_Material for this task:_
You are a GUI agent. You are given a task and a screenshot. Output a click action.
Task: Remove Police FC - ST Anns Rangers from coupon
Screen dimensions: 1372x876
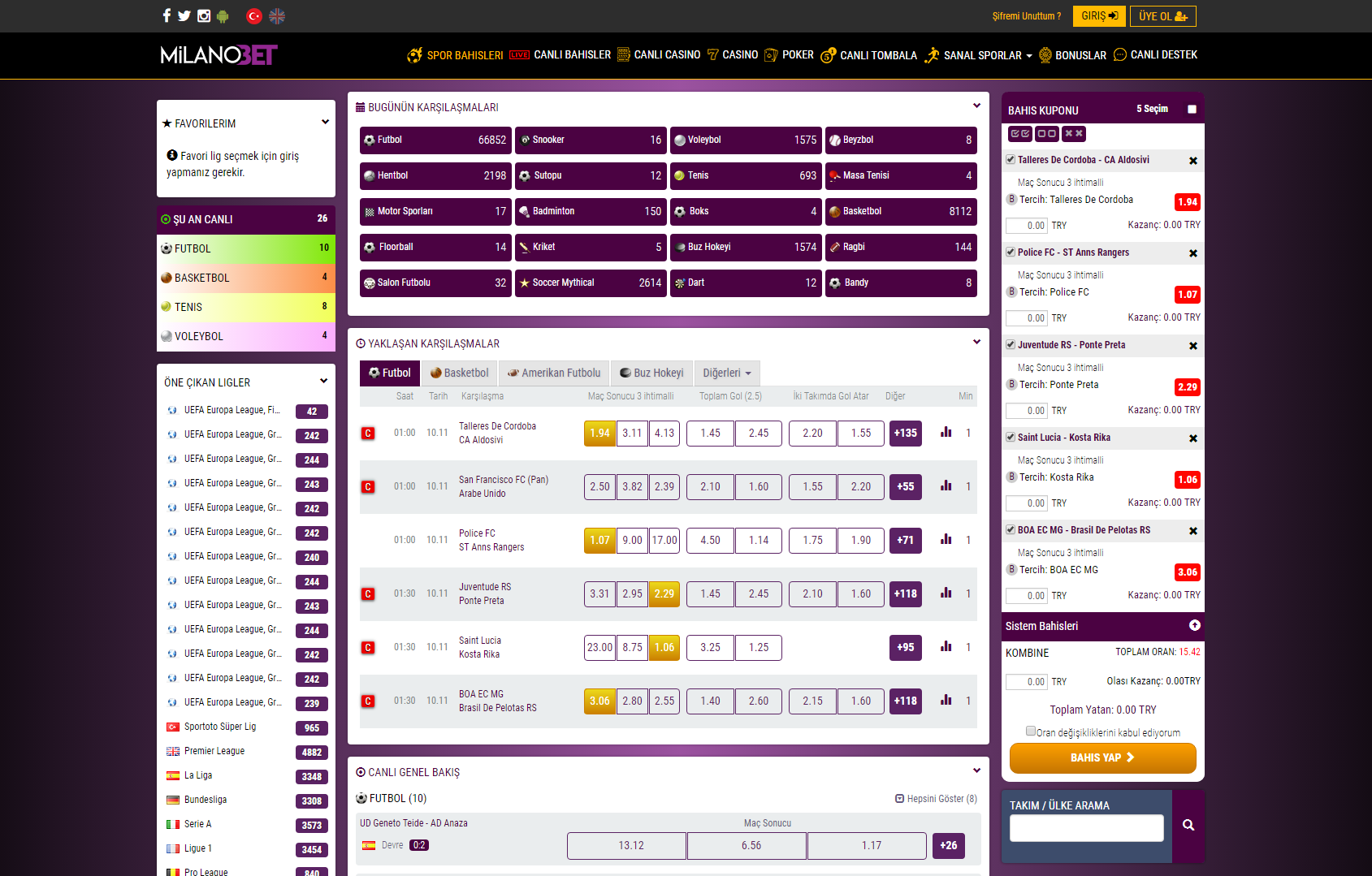point(1192,253)
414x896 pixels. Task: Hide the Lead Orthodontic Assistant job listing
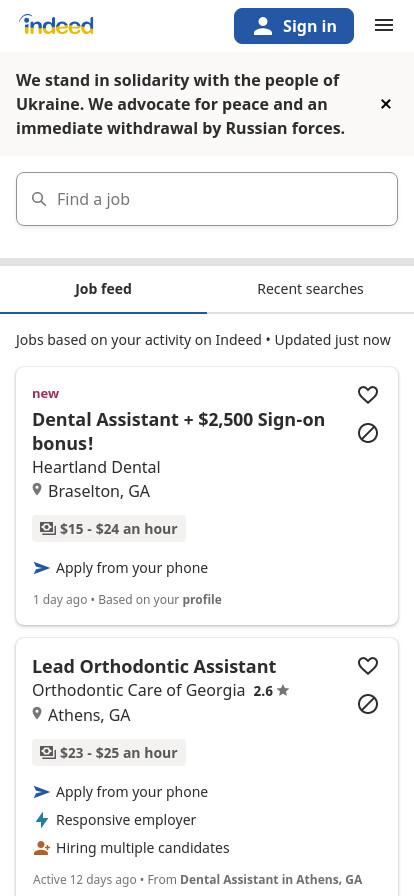tap(368, 704)
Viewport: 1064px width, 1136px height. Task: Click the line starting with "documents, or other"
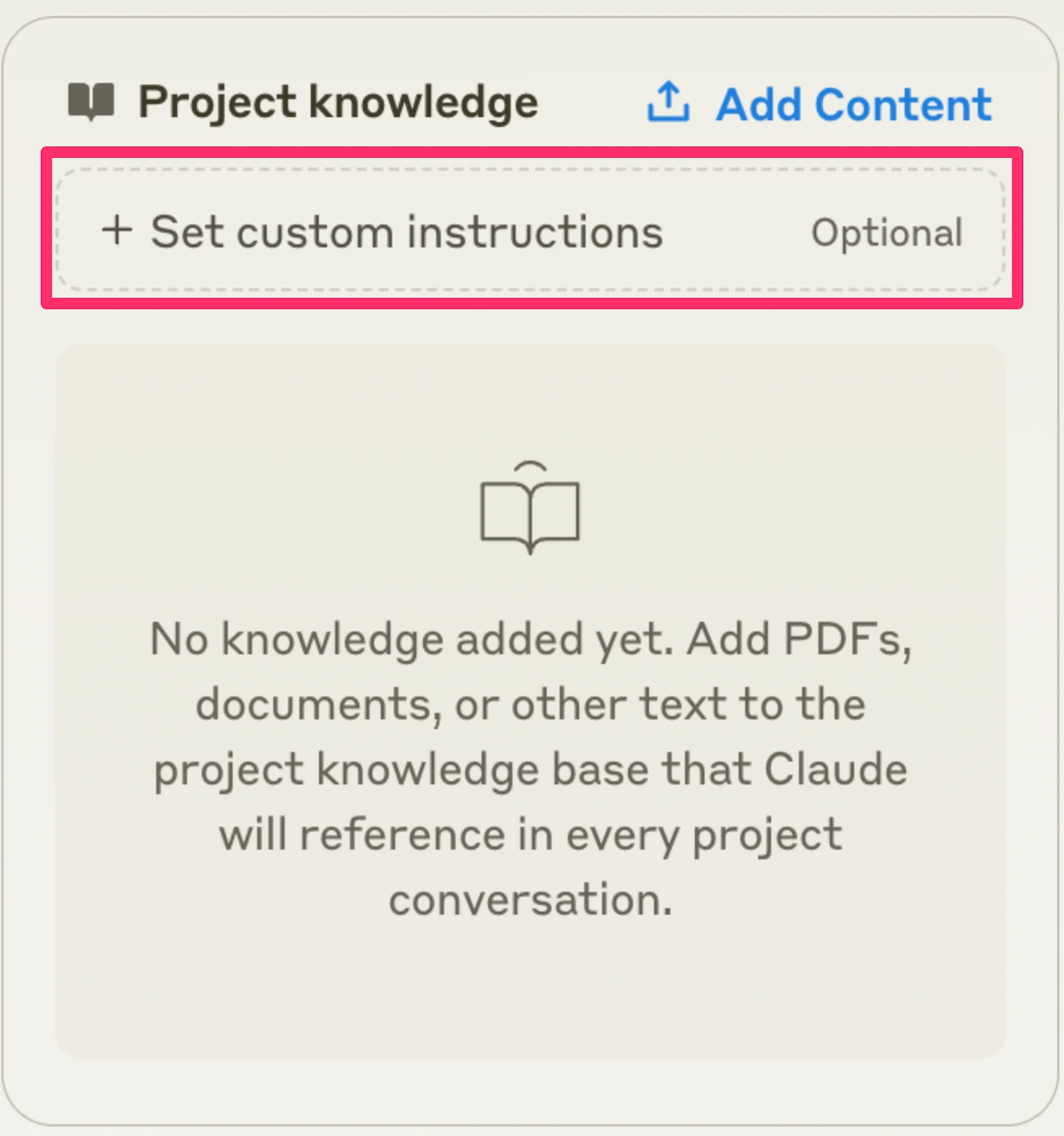pos(530,704)
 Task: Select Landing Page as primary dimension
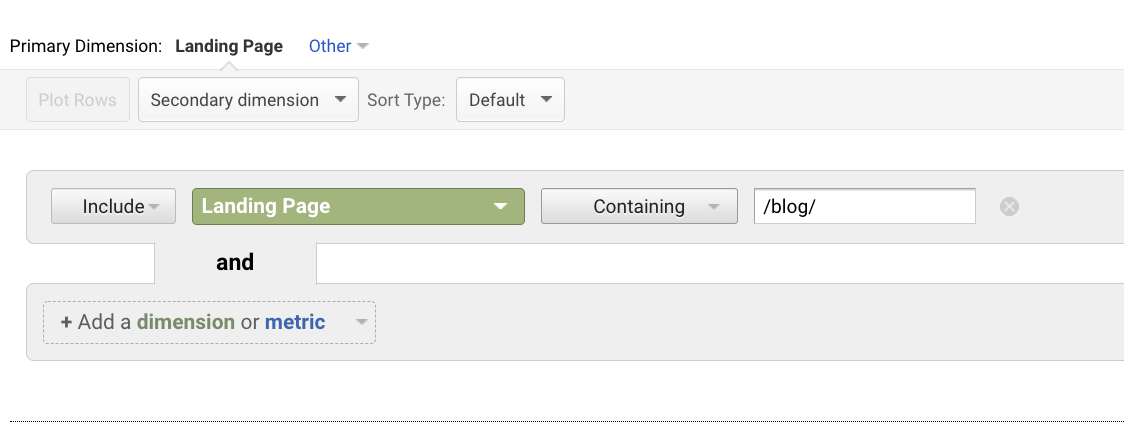(x=228, y=46)
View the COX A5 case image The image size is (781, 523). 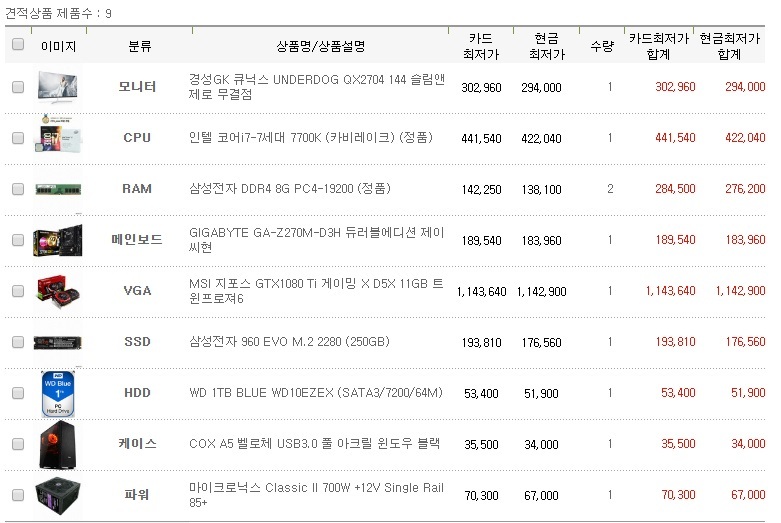point(58,445)
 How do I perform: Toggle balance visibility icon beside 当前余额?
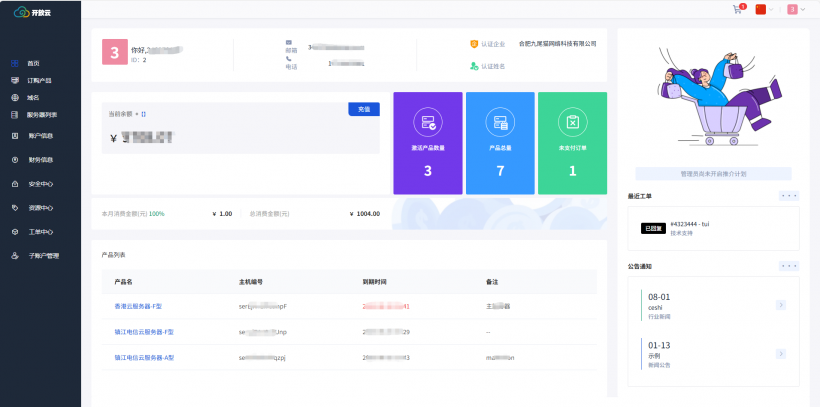tap(144, 114)
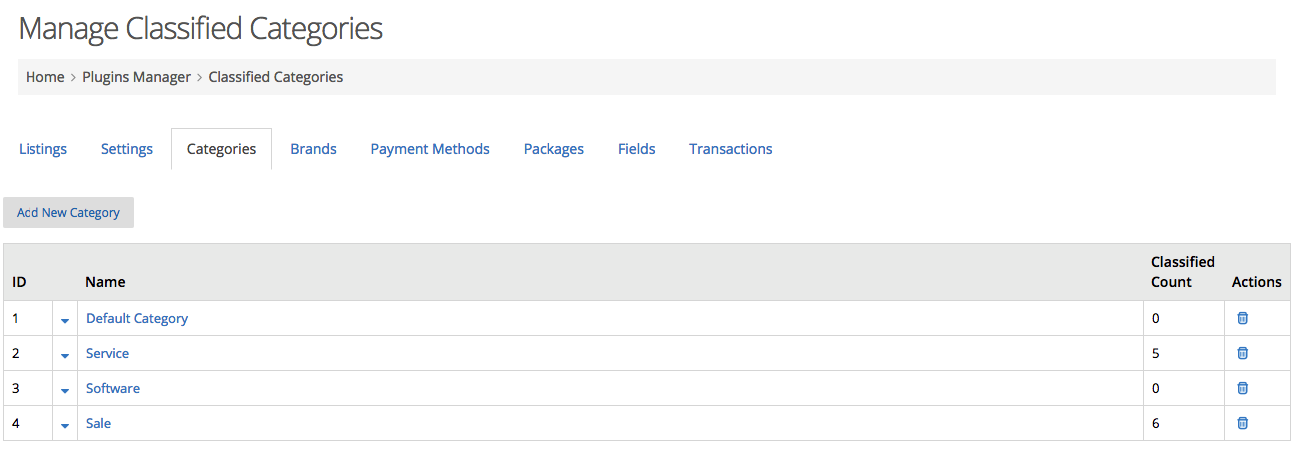Navigate to Plugins Manager breadcrumb
The image size is (1294, 455).
[x=137, y=77]
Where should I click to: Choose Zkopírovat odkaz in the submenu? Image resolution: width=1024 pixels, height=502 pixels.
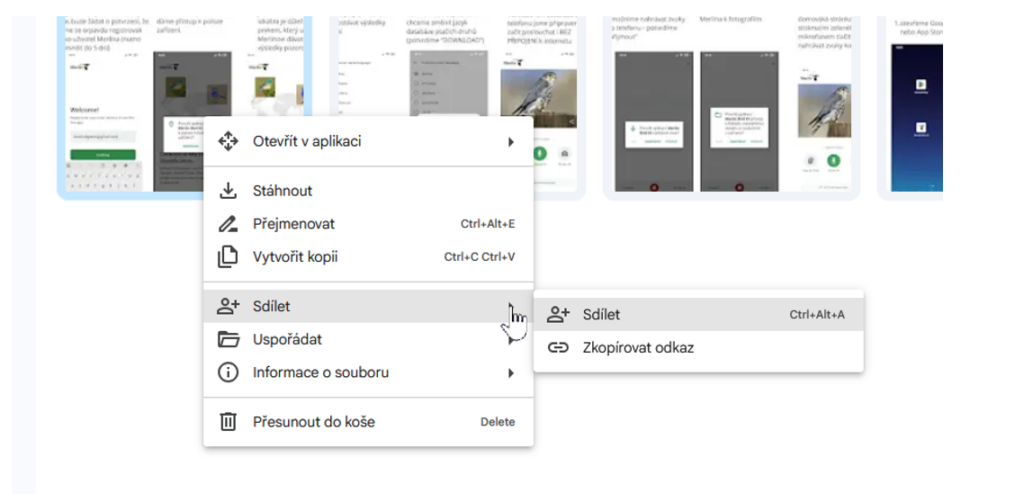638,348
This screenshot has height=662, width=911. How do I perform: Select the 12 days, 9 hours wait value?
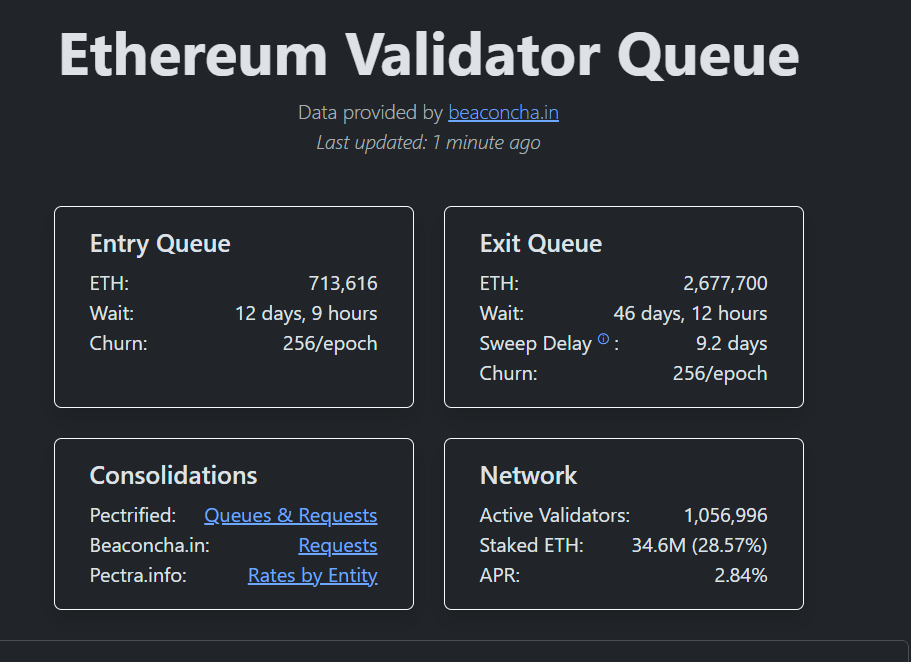click(x=306, y=314)
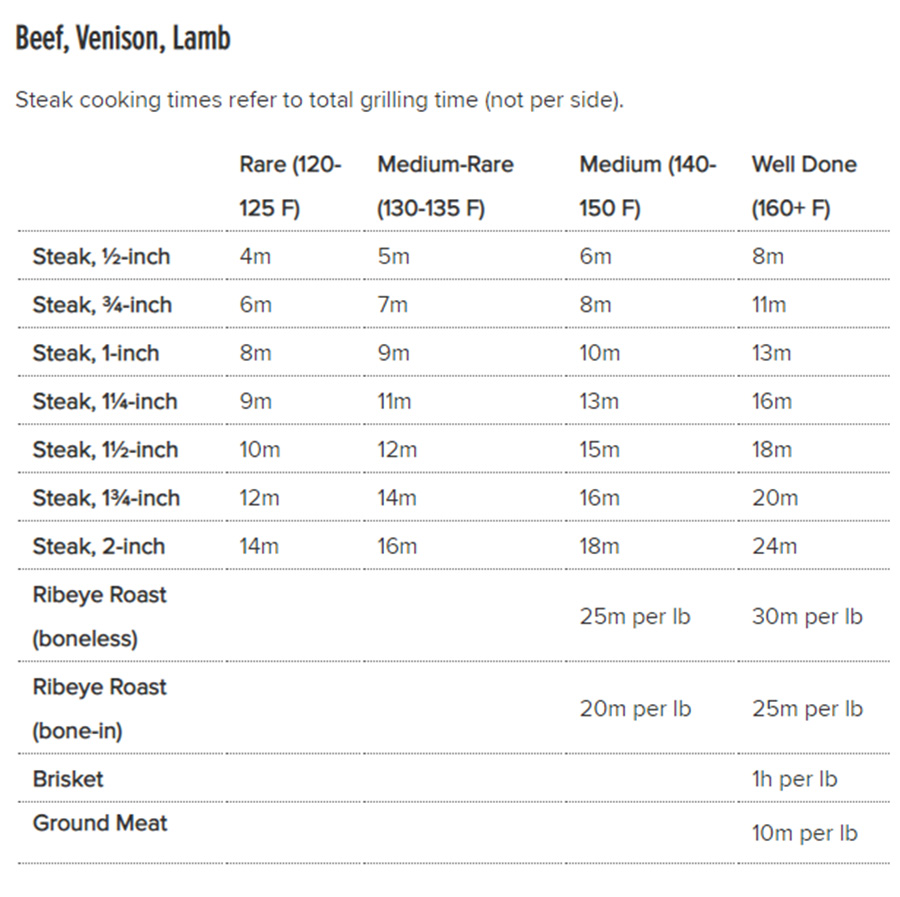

_What to work on:_ Your output should be exactly the lines of the records above from the one with "Where should I" through the last, both ends included, with pictures excluded.

_Answer section:_
Where should I click to: Choose Zkopírovat odkaz in the submenu? Image resolution: width=1024 pixels, height=502 pixels.
638,348
This screenshot has height=662, width=911. How do I perform: Select the 12 days, 9 hours wait value?
click(x=306, y=314)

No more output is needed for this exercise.